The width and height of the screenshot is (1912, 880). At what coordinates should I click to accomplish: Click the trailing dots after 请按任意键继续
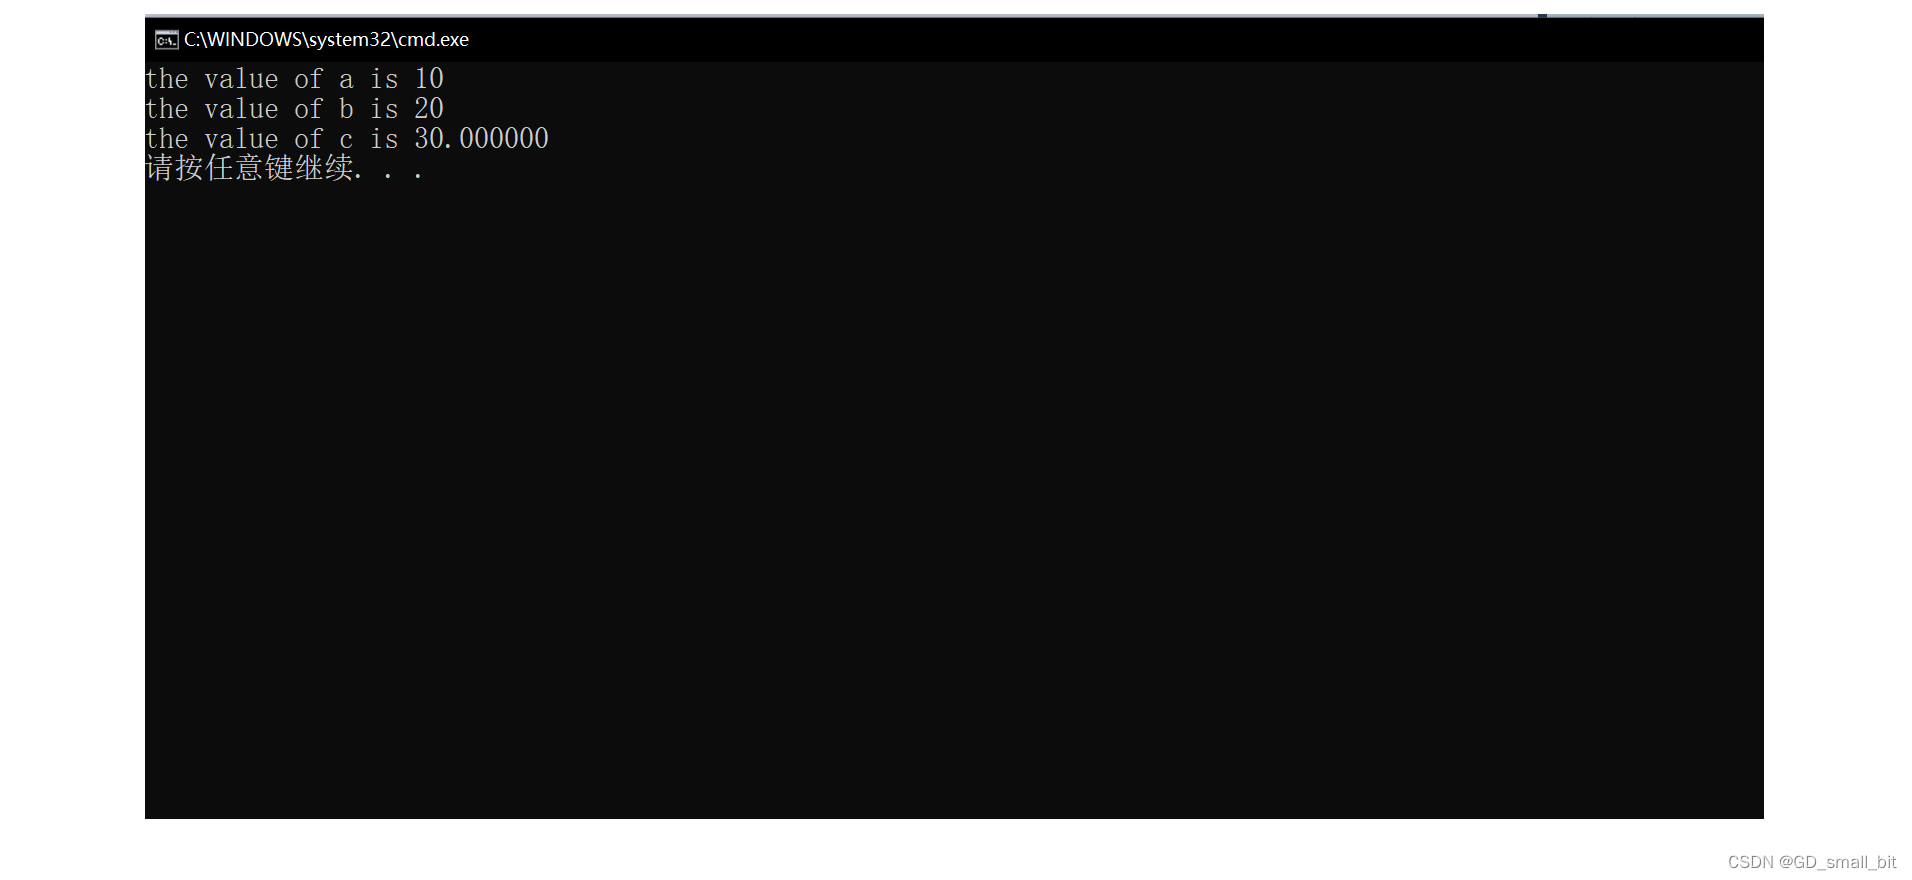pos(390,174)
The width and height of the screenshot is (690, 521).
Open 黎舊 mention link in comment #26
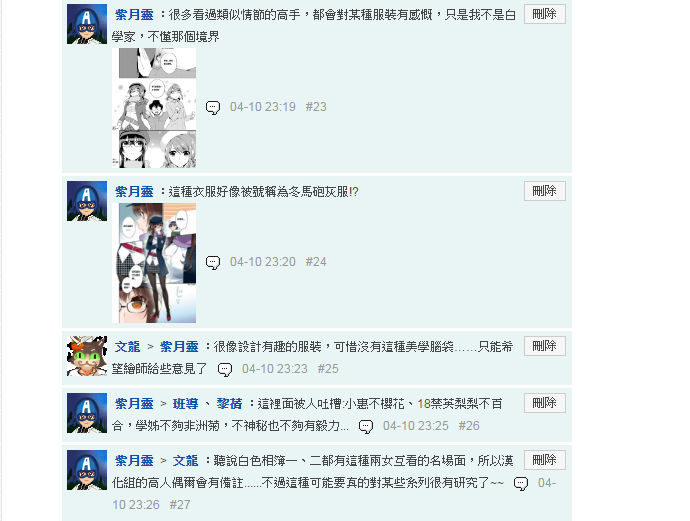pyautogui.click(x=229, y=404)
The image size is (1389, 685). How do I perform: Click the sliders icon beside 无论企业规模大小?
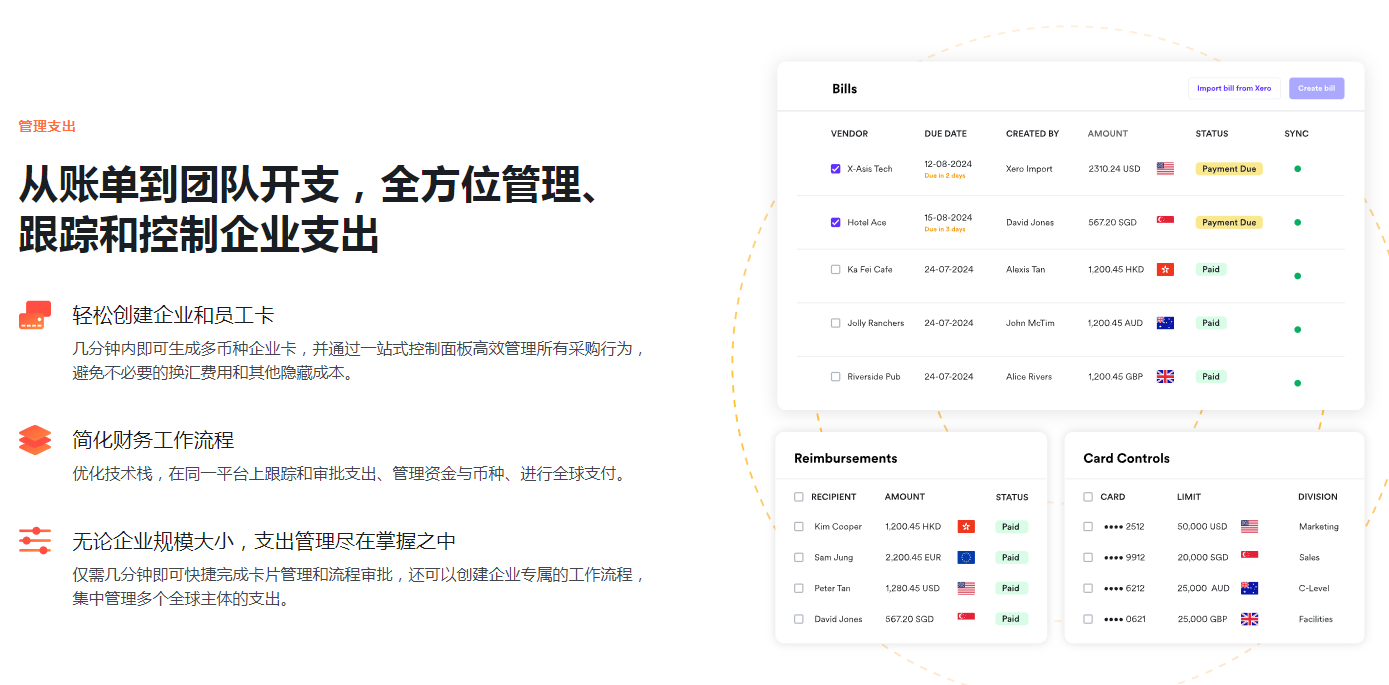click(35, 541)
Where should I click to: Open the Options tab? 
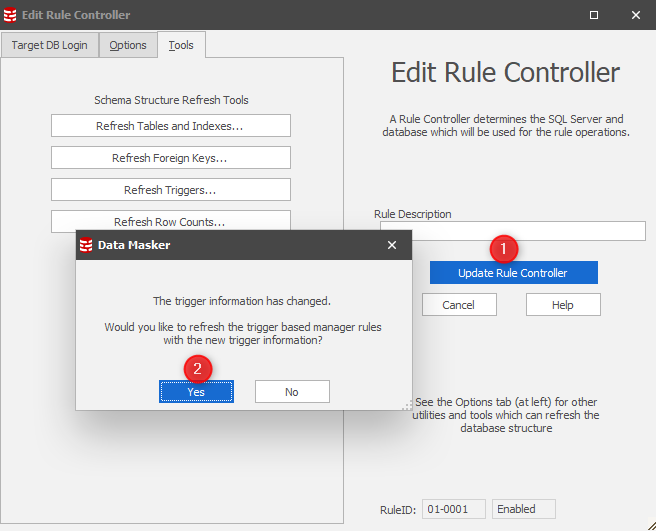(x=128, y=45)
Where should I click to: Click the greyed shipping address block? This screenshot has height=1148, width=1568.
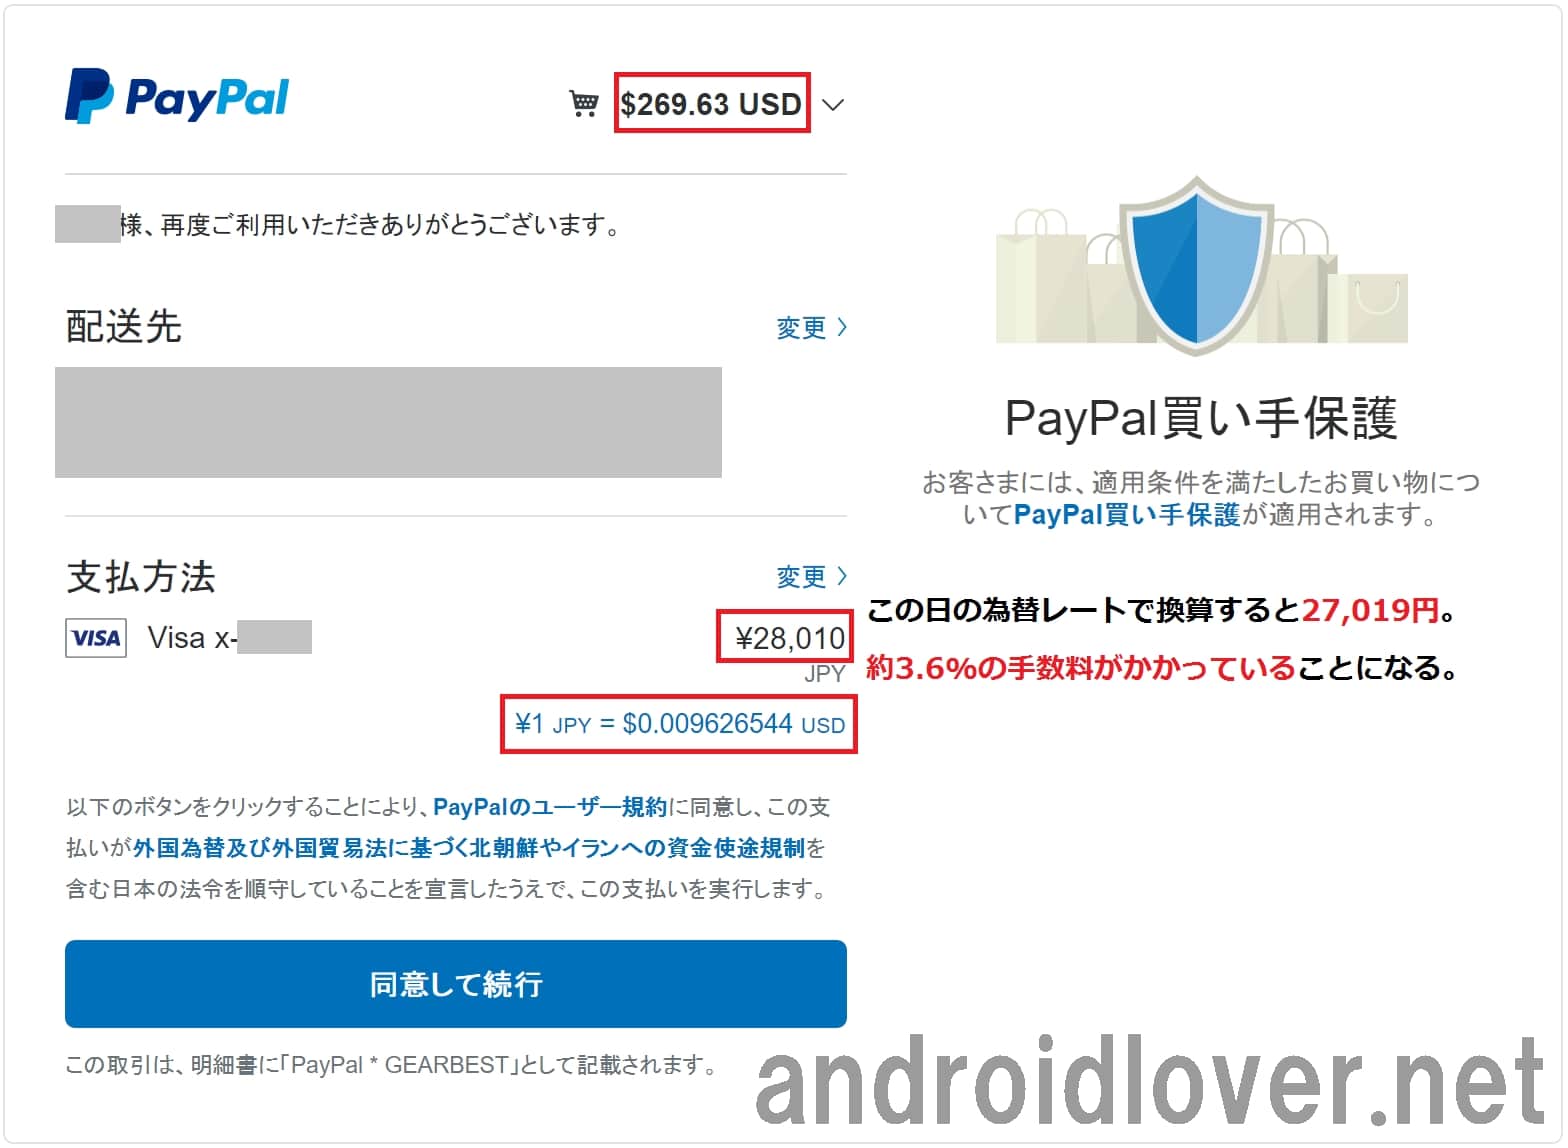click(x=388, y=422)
• • •
__EXERCISE OBJECTIVE__: Your copy should hold exactly the lines from the line containing "Open 黎舊 mention link in comment #26" through the last line of the listing above, both included, and no pictures.

__TASK OUTPUT__:
Open 黎舊 mention link in comment #26
pyautogui.click(x=229, y=404)
The image size is (1389, 685). How do I perform: Click the sliders icon beside 无论企业规模大小?
click(35, 541)
Where should I click to: Open the Options tab? 
(x=128, y=45)
Where should I click to: Click the greyed shipping address block? This screenshot has height=1148, width=1568.
click(x=388, y=422)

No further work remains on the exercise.